Весть о победе Петра над шведами быстро облетела страну и Европу. Бывшие союзники Петра, переметнувшиеся к Карлу, почуяли, откуда ветер дует, и снова заключили дружественные союзы с Россией. Только русский царь в отношении их иллюзий уже не питал.
Европа с удивлением увидела, как у неё на востоке появилось сильное государство, с которым придётся считаться. Основное беспокойство по этому поводу испытывала Англия, имевшая колонии в половине мира, и Франция, всегда претендовавшая на лидерство на континенте. Обе страны постоянно враждовали между собой и вдруг неожиданно осознали, что Швеция сокрушена, что появилась третья сила, которая может изменить политическую ситуацию, претендовать на новые территории.
Когда шведы уже начали беспорядочно отступать, Андрей со своими канонирами вернулся в третий редут. Зрелище не для слабонервных – трупы, кровь…
Пушки оказались целыми. Ввиду быстротечности боя, не успели шведы занять редут, как пришлось спешно покидать его – пушки не успели взорвать или испортить, зачеканив стволы.
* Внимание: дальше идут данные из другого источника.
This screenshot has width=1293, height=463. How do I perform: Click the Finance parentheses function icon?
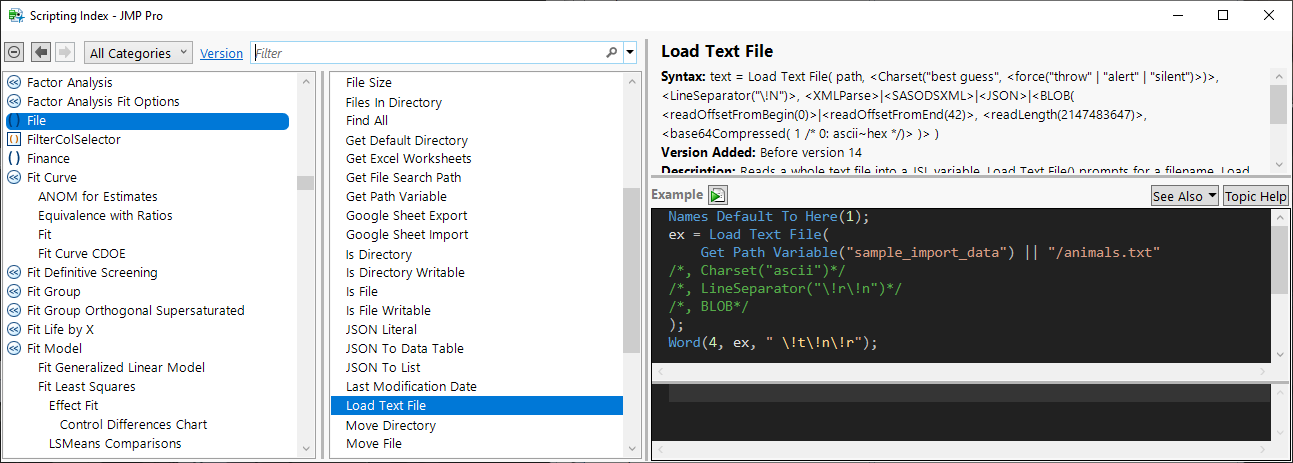(x=14, y=158)
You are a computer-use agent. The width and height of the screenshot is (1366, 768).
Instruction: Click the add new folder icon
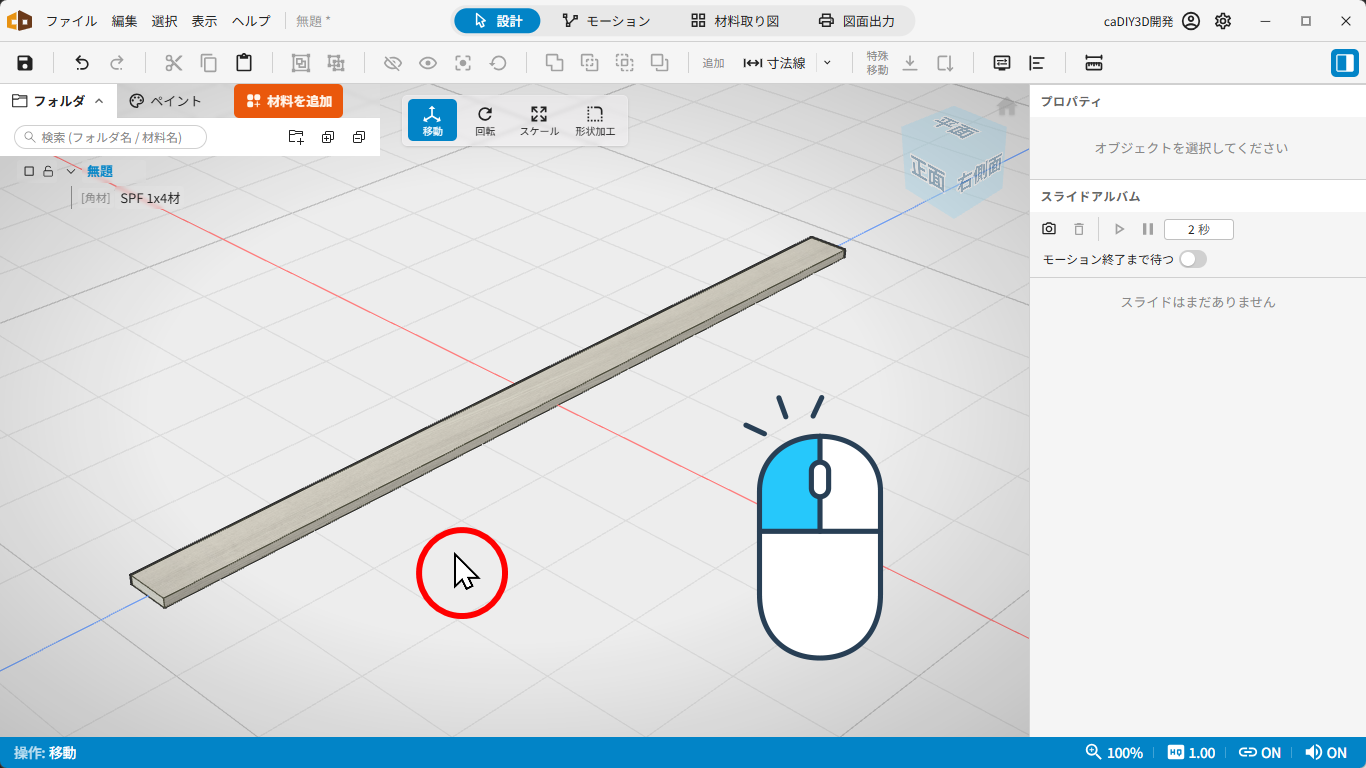(x=296, y=137)
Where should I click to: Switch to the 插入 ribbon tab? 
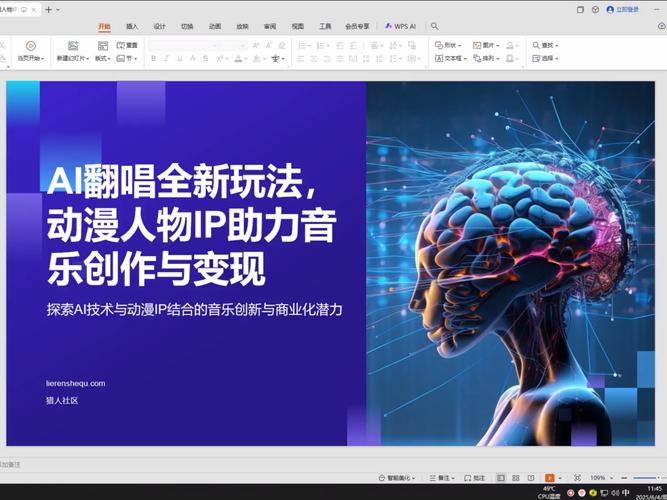tap(132, 26)
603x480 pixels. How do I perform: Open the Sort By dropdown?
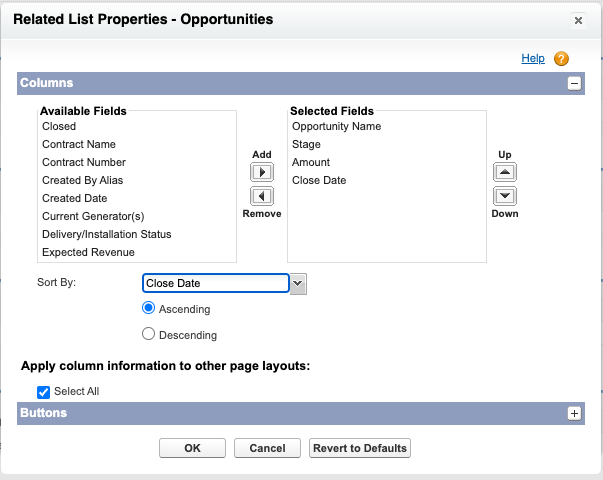click(x=298, y=284)
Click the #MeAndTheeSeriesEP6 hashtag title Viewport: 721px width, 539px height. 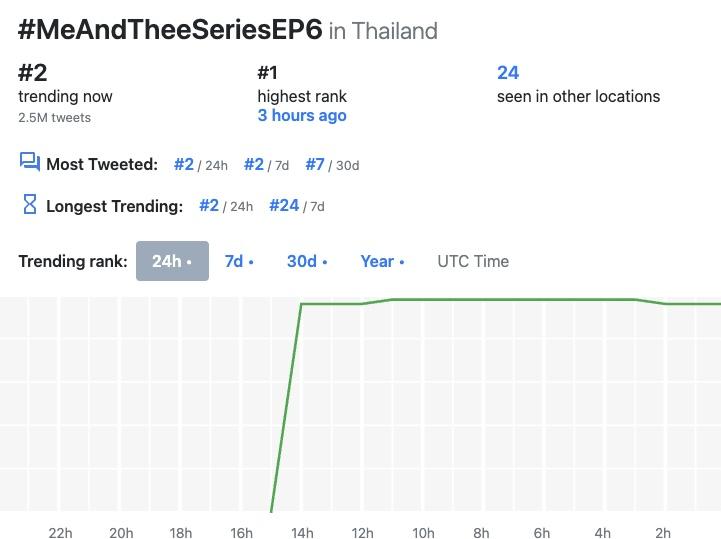(170, 29)
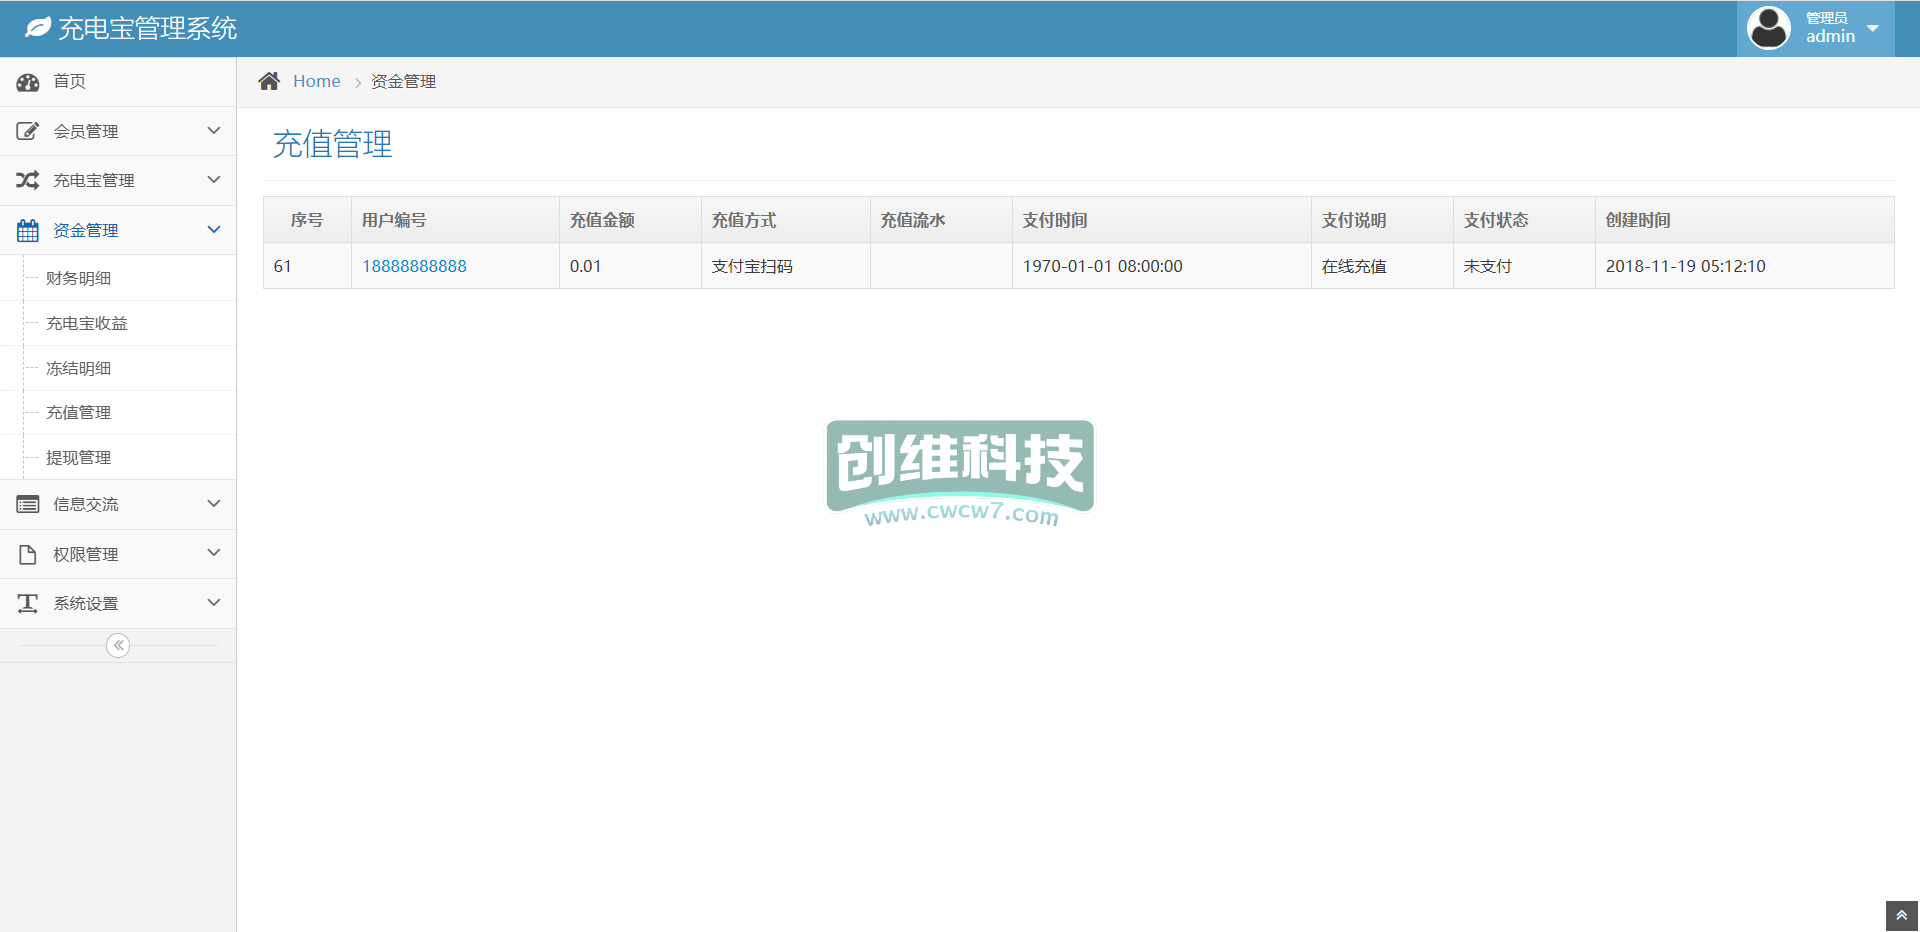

Если бы Карл одержал победу, шведы забрали бы пушки с собой как трофеи.
Канониры тщательно осмотрели орудия – не учинили ли шведы какой пакости?
– Хоть сейчас стреляй, всё в целости, – доложили Андрею канониры.
– Собирайте принадлежности – банники, запальные пруты – всё, что найдёте. Бой окончен, полная виктория. Сегодня вечером отдыхаем, а завтра в обратный путь.
– Эх, жалко, – сказал молодой канонир Евпатий. – Мне воевать понравилось больше, чем у печи стоять.
– Это потому, что ты в армии не служил, муштры не знаешь, шпицрутенов не пробовал. Барину спасибо скажи, жалованье двойное платит. А в армии только кормёжка да одежда казённая, даже жизнь твоя тебе не принадлежит. Ты думаешь, они хотели умирать? – старший канонир показал на убитых.
Молодой смешался. В армии вольницы не будет, просто всё познаётся в сравнении.
Орудия выкатили из редута, прицепили к передкам. Собрали принадлежности.
– Порох возьмите, ежели найдёте, пригодится ещё, – приказал Андрей.
Пороха нашли четыре картуза и ещё полбочки – для фузей. Его тоже забрали, как и ядра, и неиспользованную картечь. Андрей опасался, что обратная дорога может быть небезопасной. Остатки шведской армии не все были пленены, часть их малочисленными группами пробивалась к Риге, грабя по дороге деревни и сёла. Голод не тётка, пирожка не даст.
На ночь расположились рядом с солдатами Белгородского полка. И солдатам и канонирам Андрея щедро плеснули по две чарки водки за победу и накормили кулешом, щедро приправленным салом и мясом.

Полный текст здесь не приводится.